Docker with NVIDIA runtime (for GPU acceleration)
NVIDIA GPU with CUDA 12.x support
Running Qdrant instance (localhost:6333)
16.5GB disk space for image

What you get:

✅ CUDA 12.x runtime pre-configured
✅ cuDNN 9.13.0 libraries installed
✅ All embedding models pre-downloaded
✅ 30% faster embedding generation (13ms vs 19ms)
✅ Zero configuration required

🔧 Development Setup (CPU-Only, Without GPU)

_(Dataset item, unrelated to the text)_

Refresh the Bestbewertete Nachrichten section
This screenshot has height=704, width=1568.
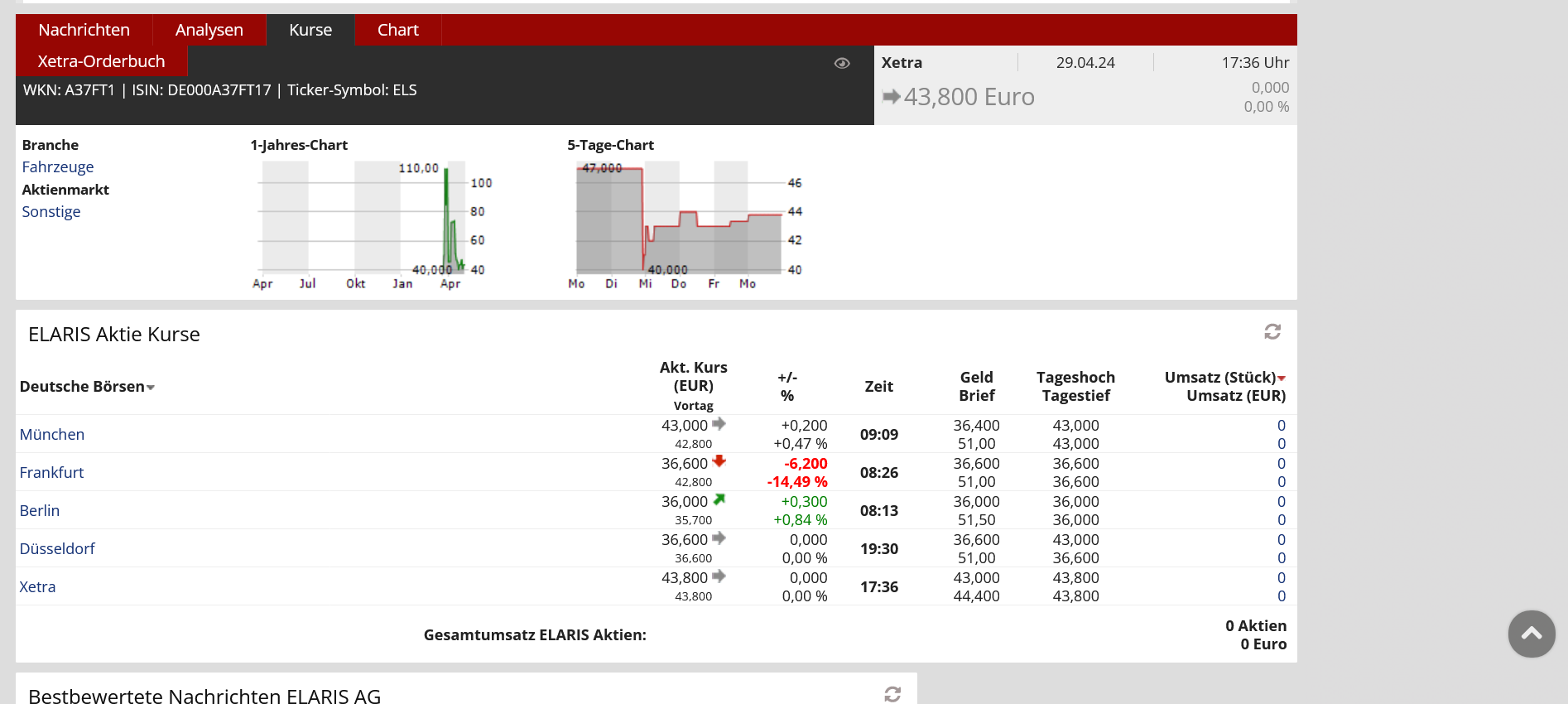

For developers who want to modify code but won't get GPU acceleration:

# Clone and setup with uv package manager
git clone https://github.com/triepod-ai/mcp-server-qdrant-enhanced.git
cd mcp-server-qdrant-enhanced

# Install dependencies
uv pip install -e .

# Run in CPU mode (much slower than Docker GPU version)
QDRANT_URL="http://localhost:6333" COLLECTION_NAME="test" python -m mcp_server_qdrant.enhanced_main --transport stdio

Note: CPU mode is ~3x slower than GPU-accelerated Docker version. Use this only for development/testing code changes.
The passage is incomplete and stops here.